Kitso Lynn Lelliott (Main Prize Winner)
Born in Botswana, Kitso Lynn Lelliott is currently based in Johannesburg, South Africa. Her practice moves between video installation, film and writing. She is preoccupied with enunciations from spaces beyond epistemic power and the crisis such epistemically disobedient articulations cause to hegemony.
Her work interrogates the ‘real’ as it is shaped through contesting epistemologies, their narratives and the form these took over the Atlantic during the formative episode that shaped the modern age.
Her work is an enactment of enunciating from elision and between historically subjugated subjectivities, privileging South-South relations in relation to yet imaginatively and epistemologically unmediated by the Global North.
In 2017 she was laureate of the Iwalewahaus art award and was a featured guest artist at The Flaherty Seminar 2018. In 2019 Lelliott won the NIHSS award for best visual arts. She was with the CHR until 2022 when she took up a senior lectureship with the University of the Witwatersrand.

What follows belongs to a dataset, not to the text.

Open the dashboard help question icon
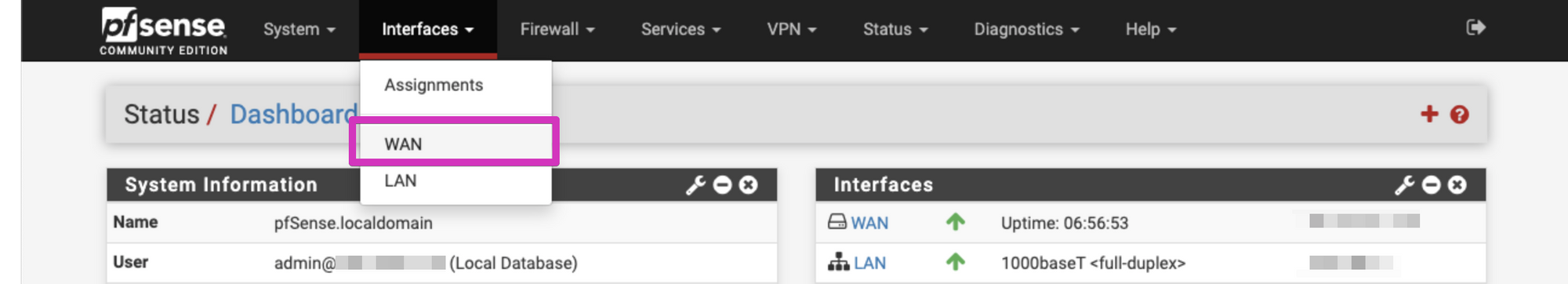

“Kitso’s work, in particular, resonated with us for its articulation of disobedience and disruption. There is a firm affirmation of the necessity to look beyond traditional references to colonial powers,” the 2024 Jury noted.
“Notably, in considering Kitso’s work, we view it not as a final achievement but as a constant state of becoming—a metaphor for the artist herself. Kitso embodies a perpetual reinvention, eschewing the notion of a finished work in favour of one that exists and re-exists, signifying a continuous and evolving artistic journey.”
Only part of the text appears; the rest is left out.